# this was cool, and it worked..smoked cheese



## bw0529 (Mar 5, 2009)

this may have been posted on here before..found this on you tube. 1 soup can.1 new soulder iron,(old one has lead on it),pellets. cut top of can part way off, fold top back, put hole in end of top, to put iron in. fill can about 1/3 of pellets,fold top back and  put can on its side in smoker, plug iron in and smoke. it worked great and lots of smoke. i used orange pellets, great smoke. smoked for about 2 hours. iron cost $12.00. i used Cabots extra extra sharp cheese. thanks for looking.
Bob


----------



## bigbaldbbq (Mar 5, 2009)

Nice!! I may have to try that out. How did the cheese turn out?


----------



## bw0529 (Mar 5, 2009)

they had a real good smoke taste,( my son buys smoked cheese every week from where he buys his meat) and he said it was as good as theres. they smoke there own cheese there. i warm the smoker up before i started the smoke and it held about 40*. i did it in the shop(call it shop cause i had a body shop for over 30 yrs.) this is why i did it inside. around 12* outside and a little messy.:( thanks for looking. going to do more this week.
Bob


----------



## scubadoo97 (Mar 5, 2009)

Good post.

I've been using this method for at least a year now.  I have one can with the hole in the lid and one with the hole in the bottom side.  This way I can stand the can upright and it works well for shorter smokes where you don't want to use a lot of chips/pellets.  
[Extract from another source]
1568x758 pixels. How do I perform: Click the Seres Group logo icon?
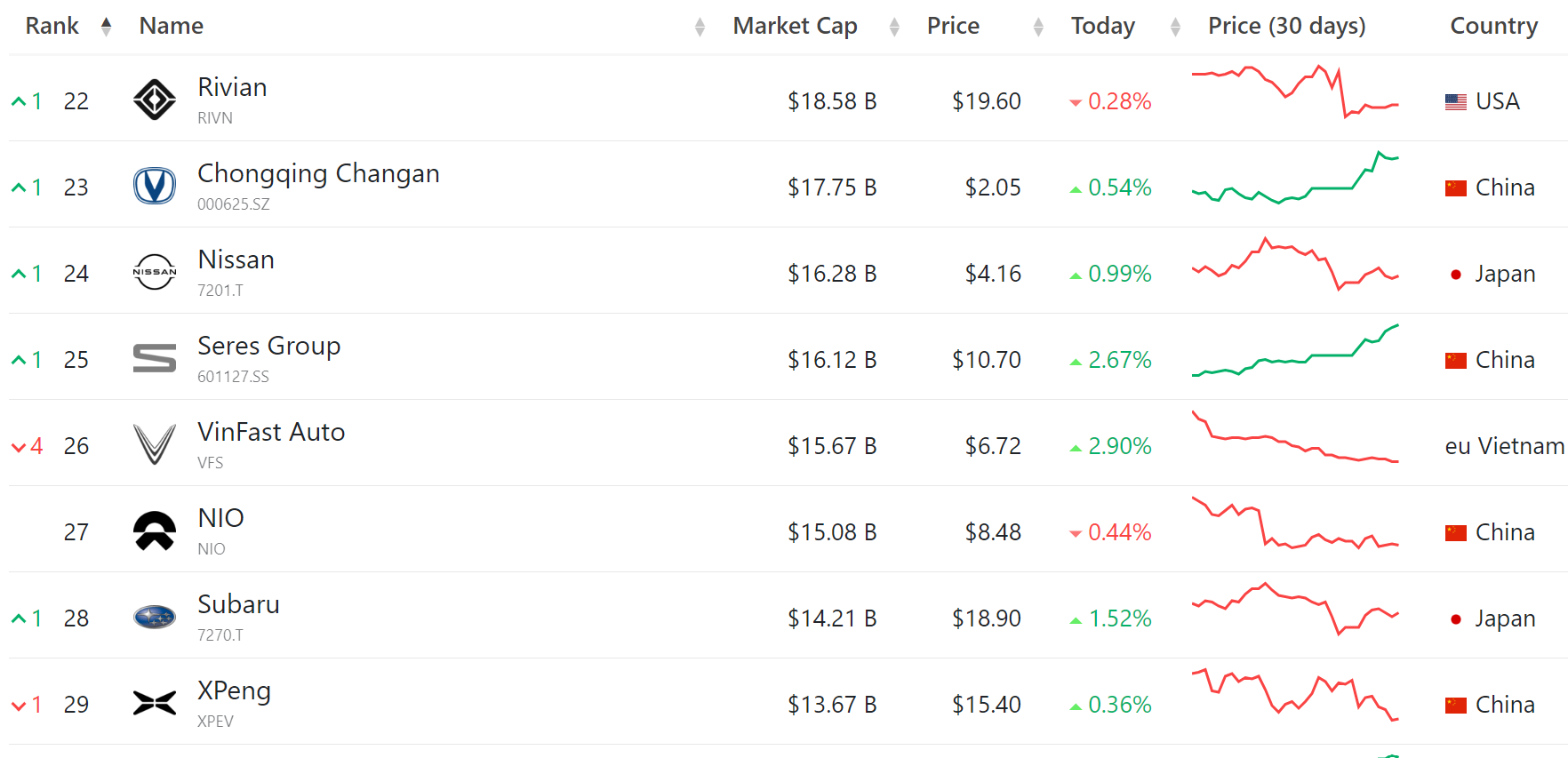point(155,358)
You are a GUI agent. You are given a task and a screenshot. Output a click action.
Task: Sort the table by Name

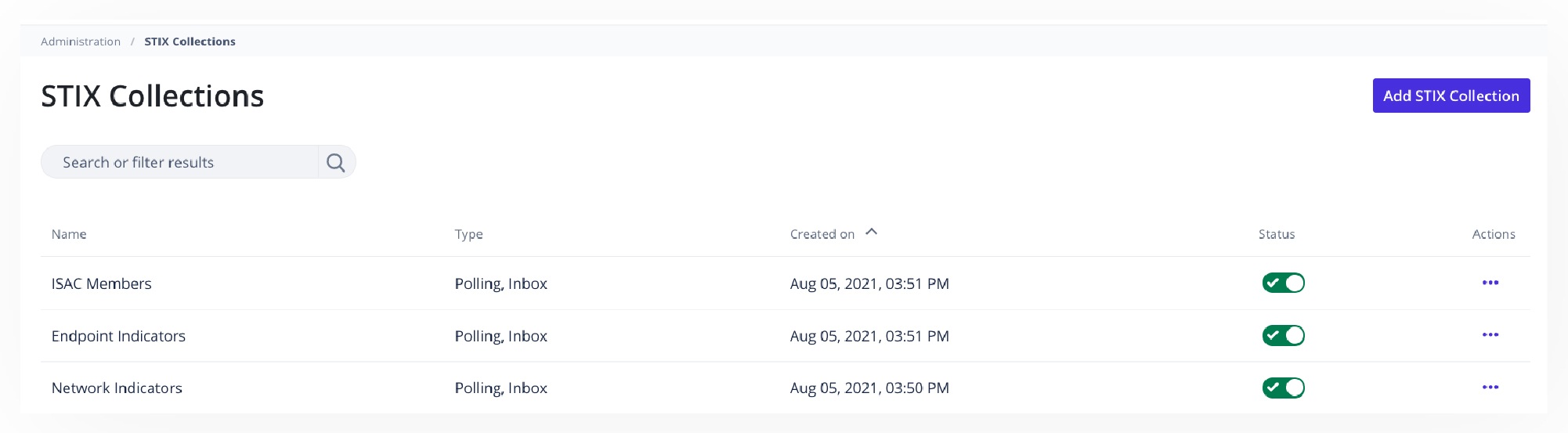pos(69,234)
I did run into one problem the first time I used it in my MES.  The MES is pretty well insulated and I had the vent barely open.  The temps rose to over 125 and the cheese melted big time.  Since the ambient temperature here is pretty high anyway and I get a good amount of sun beating down on my smoker in the afternoon, I have started to insert a couple of frozen foam coolant packs in the water pan when cold smoking.  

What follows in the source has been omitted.